◆ Task instructions:
Go from the first line below to the one with "Given: Click the Search magnifier icon" and print each line exactly.

Records from a dataset
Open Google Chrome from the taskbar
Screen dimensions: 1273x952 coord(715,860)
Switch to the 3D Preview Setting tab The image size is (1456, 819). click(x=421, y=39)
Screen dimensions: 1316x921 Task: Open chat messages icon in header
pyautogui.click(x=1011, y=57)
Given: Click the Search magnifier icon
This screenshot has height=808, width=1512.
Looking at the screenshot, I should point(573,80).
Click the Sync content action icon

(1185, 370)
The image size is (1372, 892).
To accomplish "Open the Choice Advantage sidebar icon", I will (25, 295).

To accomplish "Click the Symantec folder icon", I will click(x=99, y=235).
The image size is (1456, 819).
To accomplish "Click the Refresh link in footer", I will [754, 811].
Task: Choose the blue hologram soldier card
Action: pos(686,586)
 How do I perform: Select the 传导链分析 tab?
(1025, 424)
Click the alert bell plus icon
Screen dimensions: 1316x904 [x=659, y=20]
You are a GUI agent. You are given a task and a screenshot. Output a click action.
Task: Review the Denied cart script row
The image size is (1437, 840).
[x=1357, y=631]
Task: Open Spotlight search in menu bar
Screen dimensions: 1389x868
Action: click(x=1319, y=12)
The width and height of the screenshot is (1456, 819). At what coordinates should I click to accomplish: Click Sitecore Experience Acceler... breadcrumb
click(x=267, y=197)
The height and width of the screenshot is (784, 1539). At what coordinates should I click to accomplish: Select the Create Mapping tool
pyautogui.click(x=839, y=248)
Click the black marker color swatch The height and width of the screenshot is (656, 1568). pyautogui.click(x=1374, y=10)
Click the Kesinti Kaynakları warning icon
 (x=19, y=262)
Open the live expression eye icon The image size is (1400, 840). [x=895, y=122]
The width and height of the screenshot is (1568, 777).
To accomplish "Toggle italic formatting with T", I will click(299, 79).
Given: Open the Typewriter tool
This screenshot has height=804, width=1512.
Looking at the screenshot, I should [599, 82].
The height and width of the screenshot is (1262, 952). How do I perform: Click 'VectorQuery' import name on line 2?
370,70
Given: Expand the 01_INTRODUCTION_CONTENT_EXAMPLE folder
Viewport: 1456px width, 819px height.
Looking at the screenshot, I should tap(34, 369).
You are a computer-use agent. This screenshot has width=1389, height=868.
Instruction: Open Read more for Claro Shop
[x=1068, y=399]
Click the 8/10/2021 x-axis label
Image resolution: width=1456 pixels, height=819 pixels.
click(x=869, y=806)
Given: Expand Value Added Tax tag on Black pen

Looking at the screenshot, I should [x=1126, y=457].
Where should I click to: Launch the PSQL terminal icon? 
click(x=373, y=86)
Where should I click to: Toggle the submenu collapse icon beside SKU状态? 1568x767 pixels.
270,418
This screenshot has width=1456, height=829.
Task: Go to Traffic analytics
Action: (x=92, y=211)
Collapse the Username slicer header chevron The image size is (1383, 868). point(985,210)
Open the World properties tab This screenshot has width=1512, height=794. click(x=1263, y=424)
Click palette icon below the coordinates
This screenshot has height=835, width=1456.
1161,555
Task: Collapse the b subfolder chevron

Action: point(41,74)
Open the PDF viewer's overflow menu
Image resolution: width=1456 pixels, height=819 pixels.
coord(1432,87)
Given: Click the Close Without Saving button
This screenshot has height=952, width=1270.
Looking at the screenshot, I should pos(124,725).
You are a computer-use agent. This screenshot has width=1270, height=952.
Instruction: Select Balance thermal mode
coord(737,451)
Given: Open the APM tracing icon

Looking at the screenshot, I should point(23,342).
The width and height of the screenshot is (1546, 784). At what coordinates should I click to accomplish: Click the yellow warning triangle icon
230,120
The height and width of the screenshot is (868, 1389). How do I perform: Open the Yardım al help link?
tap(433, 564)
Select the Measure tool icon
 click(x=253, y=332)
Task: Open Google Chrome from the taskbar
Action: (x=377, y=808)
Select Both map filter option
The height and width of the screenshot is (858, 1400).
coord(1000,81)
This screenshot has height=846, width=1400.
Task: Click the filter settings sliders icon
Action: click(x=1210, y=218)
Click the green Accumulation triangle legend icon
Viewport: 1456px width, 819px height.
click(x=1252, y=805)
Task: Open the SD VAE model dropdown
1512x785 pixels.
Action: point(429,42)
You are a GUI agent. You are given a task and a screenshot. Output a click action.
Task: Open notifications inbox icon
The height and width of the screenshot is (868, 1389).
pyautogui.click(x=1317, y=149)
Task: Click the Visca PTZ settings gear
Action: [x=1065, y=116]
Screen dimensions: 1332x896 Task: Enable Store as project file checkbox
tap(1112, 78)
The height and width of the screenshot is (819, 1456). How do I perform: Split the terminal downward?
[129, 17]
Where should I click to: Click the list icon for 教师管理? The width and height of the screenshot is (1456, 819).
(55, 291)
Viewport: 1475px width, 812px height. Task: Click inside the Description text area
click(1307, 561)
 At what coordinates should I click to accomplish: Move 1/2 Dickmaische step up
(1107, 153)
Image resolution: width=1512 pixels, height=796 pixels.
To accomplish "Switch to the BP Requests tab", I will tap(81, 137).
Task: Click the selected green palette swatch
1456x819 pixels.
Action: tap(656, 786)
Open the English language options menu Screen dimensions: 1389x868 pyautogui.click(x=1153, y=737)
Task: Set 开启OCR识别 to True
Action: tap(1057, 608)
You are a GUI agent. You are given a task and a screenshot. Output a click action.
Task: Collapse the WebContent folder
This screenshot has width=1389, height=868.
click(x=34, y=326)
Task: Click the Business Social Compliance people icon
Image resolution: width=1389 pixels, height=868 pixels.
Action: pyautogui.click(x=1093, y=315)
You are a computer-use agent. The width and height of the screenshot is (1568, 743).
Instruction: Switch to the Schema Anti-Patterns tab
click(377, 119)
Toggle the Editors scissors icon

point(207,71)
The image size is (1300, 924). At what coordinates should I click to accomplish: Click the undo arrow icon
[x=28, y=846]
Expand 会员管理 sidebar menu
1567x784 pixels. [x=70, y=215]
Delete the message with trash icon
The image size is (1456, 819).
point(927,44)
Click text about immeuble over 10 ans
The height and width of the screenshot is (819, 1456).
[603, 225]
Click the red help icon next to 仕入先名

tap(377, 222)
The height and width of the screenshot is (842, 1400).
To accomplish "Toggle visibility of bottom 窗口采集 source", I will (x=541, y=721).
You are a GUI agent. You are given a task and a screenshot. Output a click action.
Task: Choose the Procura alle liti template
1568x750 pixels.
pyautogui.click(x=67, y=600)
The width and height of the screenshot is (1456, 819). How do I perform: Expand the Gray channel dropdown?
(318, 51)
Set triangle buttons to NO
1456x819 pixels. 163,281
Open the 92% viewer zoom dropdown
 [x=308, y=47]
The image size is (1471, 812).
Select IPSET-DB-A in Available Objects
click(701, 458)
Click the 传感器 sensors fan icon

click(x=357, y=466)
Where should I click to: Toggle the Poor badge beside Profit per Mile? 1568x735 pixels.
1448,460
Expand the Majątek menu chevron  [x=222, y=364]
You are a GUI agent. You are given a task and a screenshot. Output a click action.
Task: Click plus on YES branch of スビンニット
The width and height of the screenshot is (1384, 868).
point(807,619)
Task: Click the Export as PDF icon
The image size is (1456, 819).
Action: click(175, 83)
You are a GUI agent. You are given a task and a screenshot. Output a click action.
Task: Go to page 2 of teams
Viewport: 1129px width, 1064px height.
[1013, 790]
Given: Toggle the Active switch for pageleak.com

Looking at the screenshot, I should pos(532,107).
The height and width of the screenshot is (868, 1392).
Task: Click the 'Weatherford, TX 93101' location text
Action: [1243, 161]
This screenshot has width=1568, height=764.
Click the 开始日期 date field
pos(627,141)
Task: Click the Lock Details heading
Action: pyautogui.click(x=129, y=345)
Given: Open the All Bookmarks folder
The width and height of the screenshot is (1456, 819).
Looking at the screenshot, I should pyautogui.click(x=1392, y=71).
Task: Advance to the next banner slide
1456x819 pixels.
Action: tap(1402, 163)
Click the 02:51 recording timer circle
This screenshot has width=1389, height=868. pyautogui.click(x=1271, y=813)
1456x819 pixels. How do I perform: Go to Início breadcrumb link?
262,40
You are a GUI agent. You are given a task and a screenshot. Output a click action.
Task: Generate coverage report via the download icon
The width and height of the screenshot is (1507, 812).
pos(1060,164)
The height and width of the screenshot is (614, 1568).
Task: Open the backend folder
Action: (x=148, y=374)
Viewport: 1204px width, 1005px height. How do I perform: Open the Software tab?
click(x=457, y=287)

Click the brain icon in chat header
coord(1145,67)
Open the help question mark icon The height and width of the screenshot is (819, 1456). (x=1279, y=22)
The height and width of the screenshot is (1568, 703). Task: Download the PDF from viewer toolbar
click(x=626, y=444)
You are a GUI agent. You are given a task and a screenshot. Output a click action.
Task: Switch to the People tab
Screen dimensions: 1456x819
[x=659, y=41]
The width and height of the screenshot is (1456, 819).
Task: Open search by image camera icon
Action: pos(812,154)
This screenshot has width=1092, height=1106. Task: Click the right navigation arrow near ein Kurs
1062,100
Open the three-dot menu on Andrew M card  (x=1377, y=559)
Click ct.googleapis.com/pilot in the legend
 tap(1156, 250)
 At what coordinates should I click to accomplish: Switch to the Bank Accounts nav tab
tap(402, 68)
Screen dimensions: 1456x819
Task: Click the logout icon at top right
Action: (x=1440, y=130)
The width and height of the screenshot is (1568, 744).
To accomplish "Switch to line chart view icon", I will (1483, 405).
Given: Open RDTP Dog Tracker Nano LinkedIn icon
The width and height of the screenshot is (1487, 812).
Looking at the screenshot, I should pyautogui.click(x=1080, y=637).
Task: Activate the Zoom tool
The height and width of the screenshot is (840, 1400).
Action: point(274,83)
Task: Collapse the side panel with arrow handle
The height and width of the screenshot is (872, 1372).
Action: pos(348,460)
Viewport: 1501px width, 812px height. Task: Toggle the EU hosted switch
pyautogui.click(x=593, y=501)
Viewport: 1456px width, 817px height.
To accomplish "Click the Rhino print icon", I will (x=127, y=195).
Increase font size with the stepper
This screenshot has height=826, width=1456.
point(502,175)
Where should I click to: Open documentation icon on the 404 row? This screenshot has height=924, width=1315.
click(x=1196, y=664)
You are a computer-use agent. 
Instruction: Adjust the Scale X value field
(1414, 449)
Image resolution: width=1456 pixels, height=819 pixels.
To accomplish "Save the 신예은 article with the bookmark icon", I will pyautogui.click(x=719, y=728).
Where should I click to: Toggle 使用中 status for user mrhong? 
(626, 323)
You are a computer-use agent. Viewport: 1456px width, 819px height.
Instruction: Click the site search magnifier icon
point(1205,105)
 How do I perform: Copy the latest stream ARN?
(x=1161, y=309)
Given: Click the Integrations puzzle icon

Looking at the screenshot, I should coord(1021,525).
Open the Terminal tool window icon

◆ Solution below:
Open Google Chrome from the taskbar
Screen dimensions: 1273x952 coord(715,860)
Switch to the 3D Preview Setting tab The image size is (1456, 819). click(x=421, y=39)
Screen dimensions: 1316x921 Task: Open chat messages icon in header
pyautogui.click(x=1011, y=57)
Given: Click the Search magnifier icon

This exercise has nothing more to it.